Lucille Mazangue est avocate et activiste des droits de l’homme pour l’Association des Femmes Juristes en République centrafricaine (RCA)
17 juillet 1998-17 avril 2009: jour pour jour il y a 11 ans, la CPI est créée lors d’une conférence tenue à Rome en Italie par 120 États pour juger les personnes déclarées coupables des crimes les plus graves notamment les crimes de guerre, crimes génocidaires, crime contre l’humanité et crimes d’agression; et pour qu’à l’avenir, de telles violations ne restent plus impunies.
Pour mémoire, la Centrafrique est rentrée dans la légende de cette institution dans un contexte de spirales de crises militaro-politiques à relents ethniques lors des événements douloureux d’octobre 2002 à mars 2003 perpétrés par les rebelles du MLC (Mouvement de Libération du Congo) sous le Président et Commandant en Chef de M. Jean-Pierre Bemba Gombo en renfort au régime de Bangui menacé de déstabilisation.
Le 15 juin 2009, la CPI a confirmé les charges des crimes de guerre et crime contre l’humanité à l’endroit de M. J.P Bemba, envoyant son affaire en procès. La Coalition centrafricaine pour la Cour pénale internationale créée en 2006 a été l’un des acteurs remarquables de ce processus dont le dénouement s’avère heureux.

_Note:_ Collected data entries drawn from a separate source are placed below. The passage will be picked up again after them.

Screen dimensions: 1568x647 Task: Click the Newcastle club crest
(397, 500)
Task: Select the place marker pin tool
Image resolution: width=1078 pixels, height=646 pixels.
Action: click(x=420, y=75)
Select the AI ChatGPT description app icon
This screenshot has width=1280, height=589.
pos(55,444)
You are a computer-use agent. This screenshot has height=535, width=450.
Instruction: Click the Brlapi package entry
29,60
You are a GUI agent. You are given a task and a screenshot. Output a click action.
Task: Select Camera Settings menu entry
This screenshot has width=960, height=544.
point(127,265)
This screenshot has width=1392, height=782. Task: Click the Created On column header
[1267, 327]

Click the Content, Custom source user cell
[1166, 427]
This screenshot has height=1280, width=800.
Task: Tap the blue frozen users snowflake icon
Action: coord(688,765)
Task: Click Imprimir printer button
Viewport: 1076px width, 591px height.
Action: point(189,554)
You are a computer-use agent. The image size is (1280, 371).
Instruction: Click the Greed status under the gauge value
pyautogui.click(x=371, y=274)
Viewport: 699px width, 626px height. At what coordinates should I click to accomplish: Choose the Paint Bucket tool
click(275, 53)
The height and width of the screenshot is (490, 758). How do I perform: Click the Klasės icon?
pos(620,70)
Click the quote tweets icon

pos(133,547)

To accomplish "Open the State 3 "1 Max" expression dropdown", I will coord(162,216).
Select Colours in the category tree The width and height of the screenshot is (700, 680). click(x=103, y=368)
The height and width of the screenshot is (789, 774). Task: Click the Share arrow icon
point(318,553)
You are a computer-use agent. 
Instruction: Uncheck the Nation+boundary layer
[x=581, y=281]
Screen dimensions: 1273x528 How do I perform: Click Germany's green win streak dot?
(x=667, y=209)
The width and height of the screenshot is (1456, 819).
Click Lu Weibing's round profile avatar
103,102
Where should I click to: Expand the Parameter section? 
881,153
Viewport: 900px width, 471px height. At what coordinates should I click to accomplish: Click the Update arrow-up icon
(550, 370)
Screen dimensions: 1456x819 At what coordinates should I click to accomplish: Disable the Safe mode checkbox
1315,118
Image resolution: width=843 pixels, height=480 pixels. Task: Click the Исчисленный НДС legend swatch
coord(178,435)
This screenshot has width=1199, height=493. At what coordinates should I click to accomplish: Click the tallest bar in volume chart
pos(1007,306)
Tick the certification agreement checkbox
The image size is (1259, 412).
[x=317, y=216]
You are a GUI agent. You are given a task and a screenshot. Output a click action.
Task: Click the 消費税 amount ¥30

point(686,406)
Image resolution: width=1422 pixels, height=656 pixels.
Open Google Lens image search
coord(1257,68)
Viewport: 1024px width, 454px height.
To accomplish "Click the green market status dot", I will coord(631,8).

Mais aujourd’hui, nous estimons qu’au vu du bouleversement de la société internationale avec pour corollaire la résurgence des spirales de crises parfois transfrontalières, le soutien inconditionnel des États et des organisations de la société civile à la CPI reste et demeure un défi majeur de tous les temps pour sanctionner les seigneurs de guerres et de garantir les droits humains, gâge d’un développement durable de l’humanité.